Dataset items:
.....

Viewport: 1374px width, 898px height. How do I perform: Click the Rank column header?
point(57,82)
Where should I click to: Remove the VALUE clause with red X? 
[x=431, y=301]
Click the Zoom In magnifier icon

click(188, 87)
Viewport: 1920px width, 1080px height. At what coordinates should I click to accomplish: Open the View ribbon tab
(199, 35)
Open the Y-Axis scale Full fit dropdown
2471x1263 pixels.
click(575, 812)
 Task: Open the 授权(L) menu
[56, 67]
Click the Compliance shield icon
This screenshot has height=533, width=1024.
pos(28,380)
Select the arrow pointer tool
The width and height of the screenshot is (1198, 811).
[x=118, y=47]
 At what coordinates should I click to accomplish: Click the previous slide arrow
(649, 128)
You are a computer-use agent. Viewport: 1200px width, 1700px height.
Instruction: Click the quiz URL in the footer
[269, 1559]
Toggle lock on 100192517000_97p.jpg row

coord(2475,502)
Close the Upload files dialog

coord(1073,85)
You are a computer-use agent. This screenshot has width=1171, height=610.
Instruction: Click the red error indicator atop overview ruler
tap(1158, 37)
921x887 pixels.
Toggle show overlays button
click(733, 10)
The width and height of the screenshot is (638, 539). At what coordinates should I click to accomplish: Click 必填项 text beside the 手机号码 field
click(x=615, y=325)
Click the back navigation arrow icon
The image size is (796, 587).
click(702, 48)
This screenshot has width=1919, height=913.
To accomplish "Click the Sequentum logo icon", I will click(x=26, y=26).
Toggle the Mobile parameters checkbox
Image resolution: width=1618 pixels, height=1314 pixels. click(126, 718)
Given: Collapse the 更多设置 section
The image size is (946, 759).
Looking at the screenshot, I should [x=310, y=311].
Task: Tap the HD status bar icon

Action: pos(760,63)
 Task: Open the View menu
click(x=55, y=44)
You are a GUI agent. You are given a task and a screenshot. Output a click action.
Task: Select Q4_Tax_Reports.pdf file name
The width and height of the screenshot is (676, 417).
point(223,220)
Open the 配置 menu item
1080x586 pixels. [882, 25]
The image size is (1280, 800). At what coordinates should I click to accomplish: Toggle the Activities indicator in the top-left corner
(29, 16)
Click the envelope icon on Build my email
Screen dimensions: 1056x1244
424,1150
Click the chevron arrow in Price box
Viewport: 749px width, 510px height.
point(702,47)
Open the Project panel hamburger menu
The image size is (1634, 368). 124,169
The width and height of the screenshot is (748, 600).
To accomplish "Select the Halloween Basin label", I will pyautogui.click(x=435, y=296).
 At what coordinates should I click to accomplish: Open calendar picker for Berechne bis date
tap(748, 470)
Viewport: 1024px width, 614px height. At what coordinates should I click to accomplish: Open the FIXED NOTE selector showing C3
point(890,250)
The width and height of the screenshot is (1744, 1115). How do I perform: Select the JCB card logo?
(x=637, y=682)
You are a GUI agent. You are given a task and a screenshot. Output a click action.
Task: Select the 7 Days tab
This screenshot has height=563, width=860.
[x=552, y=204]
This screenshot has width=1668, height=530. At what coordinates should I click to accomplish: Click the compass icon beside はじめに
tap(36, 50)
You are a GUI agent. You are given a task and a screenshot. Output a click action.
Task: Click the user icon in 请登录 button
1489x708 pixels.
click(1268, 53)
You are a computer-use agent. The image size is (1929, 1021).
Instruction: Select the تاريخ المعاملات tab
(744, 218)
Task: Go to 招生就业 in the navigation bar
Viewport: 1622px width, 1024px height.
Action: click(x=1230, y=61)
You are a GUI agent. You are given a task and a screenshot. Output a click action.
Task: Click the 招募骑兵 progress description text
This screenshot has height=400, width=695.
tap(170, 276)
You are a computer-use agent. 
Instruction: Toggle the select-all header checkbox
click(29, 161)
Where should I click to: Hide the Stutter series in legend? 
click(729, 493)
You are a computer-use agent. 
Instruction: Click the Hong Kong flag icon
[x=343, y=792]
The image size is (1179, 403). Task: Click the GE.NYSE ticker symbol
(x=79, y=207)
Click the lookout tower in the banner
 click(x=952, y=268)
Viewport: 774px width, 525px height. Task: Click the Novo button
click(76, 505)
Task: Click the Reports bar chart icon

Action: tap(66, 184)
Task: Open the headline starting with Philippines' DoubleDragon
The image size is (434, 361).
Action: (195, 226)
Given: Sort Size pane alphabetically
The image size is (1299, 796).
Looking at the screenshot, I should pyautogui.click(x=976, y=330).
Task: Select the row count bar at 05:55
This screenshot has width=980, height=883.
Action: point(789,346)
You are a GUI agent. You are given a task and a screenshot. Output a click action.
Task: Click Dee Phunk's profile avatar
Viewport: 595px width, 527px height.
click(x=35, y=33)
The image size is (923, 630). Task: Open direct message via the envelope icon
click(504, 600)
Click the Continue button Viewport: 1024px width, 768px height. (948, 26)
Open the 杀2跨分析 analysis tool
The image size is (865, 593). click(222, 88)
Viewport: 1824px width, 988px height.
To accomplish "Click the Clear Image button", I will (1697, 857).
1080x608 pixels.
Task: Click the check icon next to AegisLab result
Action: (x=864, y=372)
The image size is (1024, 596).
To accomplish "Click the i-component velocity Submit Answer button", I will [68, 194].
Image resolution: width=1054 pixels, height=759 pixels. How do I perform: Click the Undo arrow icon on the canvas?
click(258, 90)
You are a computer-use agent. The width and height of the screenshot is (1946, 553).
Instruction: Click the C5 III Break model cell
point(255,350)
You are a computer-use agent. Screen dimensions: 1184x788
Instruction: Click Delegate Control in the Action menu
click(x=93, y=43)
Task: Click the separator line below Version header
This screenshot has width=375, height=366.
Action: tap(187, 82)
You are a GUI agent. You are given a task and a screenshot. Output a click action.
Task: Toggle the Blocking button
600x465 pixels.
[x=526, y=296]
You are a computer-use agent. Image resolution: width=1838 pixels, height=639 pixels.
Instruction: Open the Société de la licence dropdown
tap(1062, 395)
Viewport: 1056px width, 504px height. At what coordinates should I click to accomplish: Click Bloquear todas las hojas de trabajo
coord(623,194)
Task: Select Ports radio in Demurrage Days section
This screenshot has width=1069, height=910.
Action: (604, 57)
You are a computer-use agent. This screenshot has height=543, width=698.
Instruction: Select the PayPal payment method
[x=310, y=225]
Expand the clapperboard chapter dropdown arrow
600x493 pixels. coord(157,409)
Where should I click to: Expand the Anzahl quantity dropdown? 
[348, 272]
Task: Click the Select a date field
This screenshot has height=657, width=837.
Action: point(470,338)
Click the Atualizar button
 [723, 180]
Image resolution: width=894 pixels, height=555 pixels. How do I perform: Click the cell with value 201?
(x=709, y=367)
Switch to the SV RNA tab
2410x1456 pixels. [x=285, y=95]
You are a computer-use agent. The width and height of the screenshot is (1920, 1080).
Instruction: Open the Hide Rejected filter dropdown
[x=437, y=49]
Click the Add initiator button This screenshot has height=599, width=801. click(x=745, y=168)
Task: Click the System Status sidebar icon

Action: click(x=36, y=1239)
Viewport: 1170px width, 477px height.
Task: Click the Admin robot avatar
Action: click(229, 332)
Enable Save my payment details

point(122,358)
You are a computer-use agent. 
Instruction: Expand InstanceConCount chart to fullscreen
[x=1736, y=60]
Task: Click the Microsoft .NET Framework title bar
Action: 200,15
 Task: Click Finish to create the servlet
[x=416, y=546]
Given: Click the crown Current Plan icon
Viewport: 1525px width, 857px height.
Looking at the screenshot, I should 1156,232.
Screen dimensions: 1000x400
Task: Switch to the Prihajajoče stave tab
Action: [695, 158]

.....

■ PROBLEM DETAILS
Copy the lines of the material word for word, starting with the line that contains "Click the Continue" and continuing through the line that contains "The image size is (865, 593). click(222, 88)".

■ CORRECT RESPONSE
Click the Continue button Viewport: 1024px width, 768px height. (948, 26)
Open the 杀2跨分析 analysis tool
The image size is (865, 593). click(222, 88)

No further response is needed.